__TRY IT__: All of the data must be returned exactly as given.

** Opening DATASET ENTRIES block **

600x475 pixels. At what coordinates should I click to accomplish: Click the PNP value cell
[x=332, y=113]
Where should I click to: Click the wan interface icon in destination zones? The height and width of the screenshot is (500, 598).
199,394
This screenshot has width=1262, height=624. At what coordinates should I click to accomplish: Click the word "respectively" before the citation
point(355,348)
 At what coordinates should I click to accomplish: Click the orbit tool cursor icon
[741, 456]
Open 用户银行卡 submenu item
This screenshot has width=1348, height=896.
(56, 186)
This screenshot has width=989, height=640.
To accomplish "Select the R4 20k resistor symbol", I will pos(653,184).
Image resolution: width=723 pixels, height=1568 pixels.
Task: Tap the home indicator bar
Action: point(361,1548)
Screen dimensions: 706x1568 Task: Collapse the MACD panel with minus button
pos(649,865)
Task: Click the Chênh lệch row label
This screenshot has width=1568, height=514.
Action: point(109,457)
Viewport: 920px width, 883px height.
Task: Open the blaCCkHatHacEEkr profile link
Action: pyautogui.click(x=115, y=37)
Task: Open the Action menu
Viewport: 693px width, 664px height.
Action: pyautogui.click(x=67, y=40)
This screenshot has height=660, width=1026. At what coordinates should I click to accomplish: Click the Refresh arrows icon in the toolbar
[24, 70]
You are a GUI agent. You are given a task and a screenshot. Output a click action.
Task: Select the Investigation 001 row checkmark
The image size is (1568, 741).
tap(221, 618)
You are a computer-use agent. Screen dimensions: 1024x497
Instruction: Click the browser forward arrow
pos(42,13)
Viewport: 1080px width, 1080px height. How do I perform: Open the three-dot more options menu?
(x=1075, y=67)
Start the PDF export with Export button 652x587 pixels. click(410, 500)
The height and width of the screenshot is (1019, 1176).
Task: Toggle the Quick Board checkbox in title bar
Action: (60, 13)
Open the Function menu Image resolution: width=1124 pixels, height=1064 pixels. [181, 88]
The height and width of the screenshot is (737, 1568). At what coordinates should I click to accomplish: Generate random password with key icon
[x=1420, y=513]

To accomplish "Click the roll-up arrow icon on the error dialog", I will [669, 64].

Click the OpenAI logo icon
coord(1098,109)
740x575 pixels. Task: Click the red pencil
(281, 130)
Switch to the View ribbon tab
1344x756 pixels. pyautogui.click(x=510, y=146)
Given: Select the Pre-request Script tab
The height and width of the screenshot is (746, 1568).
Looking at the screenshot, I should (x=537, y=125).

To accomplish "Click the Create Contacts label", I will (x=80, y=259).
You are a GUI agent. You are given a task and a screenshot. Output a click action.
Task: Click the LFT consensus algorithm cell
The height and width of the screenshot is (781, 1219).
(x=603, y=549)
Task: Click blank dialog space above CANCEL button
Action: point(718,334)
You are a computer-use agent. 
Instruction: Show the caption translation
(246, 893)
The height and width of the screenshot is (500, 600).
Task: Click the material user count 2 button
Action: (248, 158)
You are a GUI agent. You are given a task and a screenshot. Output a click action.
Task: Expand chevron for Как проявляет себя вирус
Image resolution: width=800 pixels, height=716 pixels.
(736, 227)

** Closing DATASET ENTRIES block **

__EXERCISE OUTPUT__:
600x475 pixels. At what coordinates should I click to accomplish: Click the PNP value cell
[x=332, y=113]
Where should I click to: Click the wan interface icon in destination zones? The height and width of the screenshot is (500, 598).
199,394
This screenshot has width=1262, height=624. At what coordinates should I click to accomplish: Click the word "respectively" before the citation
point(355,348)
 At what coordinates should I click to accomplish: Click the orbit tool cursor icon
[741, 456]
Open 用户银行卡 submenu item
This screenshot has width=1348, height=896.
(56, 186)
This screenshot has width=989, height=640.
To accomplish "Select the R4 20k resistor symbol", I will pos(653,184).
Image resolution: width=723 pixels, height=1568 pixels.
Task: Tap the home indicator bar
Action: point(361,1548)
Screen dimensions: 706x1568 Task: Collapse the MACD panel with minus button
pos(649,865)
Task: Click the Chênh lệch row label
This screenshot has width=1568, height=514.
Action: point(109,457)
Viewport: 920px width, 883px height.
Task: Open the blaCCkHatHacEEkr profile link
Action: pyautogui.click(x=115, y=37)
Task: Open the Action menu
Viewport: 693px width, 664px height.
Action: pyautogui.click(x=67, y=40)
This screenshot has height=660, width=1026. At what coordinates should I click to accomplish: Click the Refresh arrows icon in the toolbar
[24, 70]
You are a GUI agent. You are given a task and a screenshot. Output a click action.
Task: Select the Investigation 001 row checkmark
The image size is (1568, 741).
tap(221, 618)
You are a computer-use agent. Screen dimensions: 1024x497
Instruction: Click the browser forward arrow
pos(42,13)
Viewport: 1080px width, 1080px height. How do I perform: Open the three-dot more options menu?
(x=1075, y=67)
Start the PDF export with Export button 652x587 pixels. click(410, 500)
The height and width of the screenshot is (1019, 1176).
Task: Toggle the Quick Board checkbox in title bar
Action: (60, 13)
Open the Function menu Image resolution: width=1124 pixels, height=1064 pixels. [181, 88]
The height and width of the screenshot is (737, 1568). At what coordinates should I click to accomplish: Generate random password with key icon
[x=1420, y=513]

To accomplish "Click the roll-up arrow icon on the error dialog", I will [669, 64].

Click the OpenAI logo icon
coord(1098,109)
740x575 pixels. Task: Click the red pencil
(281, 130)
Switch to the View ribbon tab
1344x756 pixels. pyautogui.click(x=510, y=146)
Given: Select the Pre-request Script tab
The height and width of the screenshot is (746, 1568).
Looking at the screenshot, I should (x=537, y=125).

To accomplish "Click the Create Contacts label", I will (x=80, y=259).
You are a GUI agent. You are given a task and a screenshot. Output a click action.
Task: Click the LFT consensus algorithm cell
The height and width of the screenshot is (781, 1219).
(x=603, y=549)
Task: Click blank dialog space above CANCEL button
Action: point(718,334)
You are a computer-use agent. 
Instruction: Show the caption translation
(246, 893)
The height and width of the screenshot is (500, 600).
Task: Click the material user count 2 button
Action: (248, 158)
You are a GUI agent. You are given a task and a screenshot. Output a click action.
Task: Expand chevron for Как проявляет себя вирус
Image resolution: width=800 pixels, height=716 pixels.
(736, 227)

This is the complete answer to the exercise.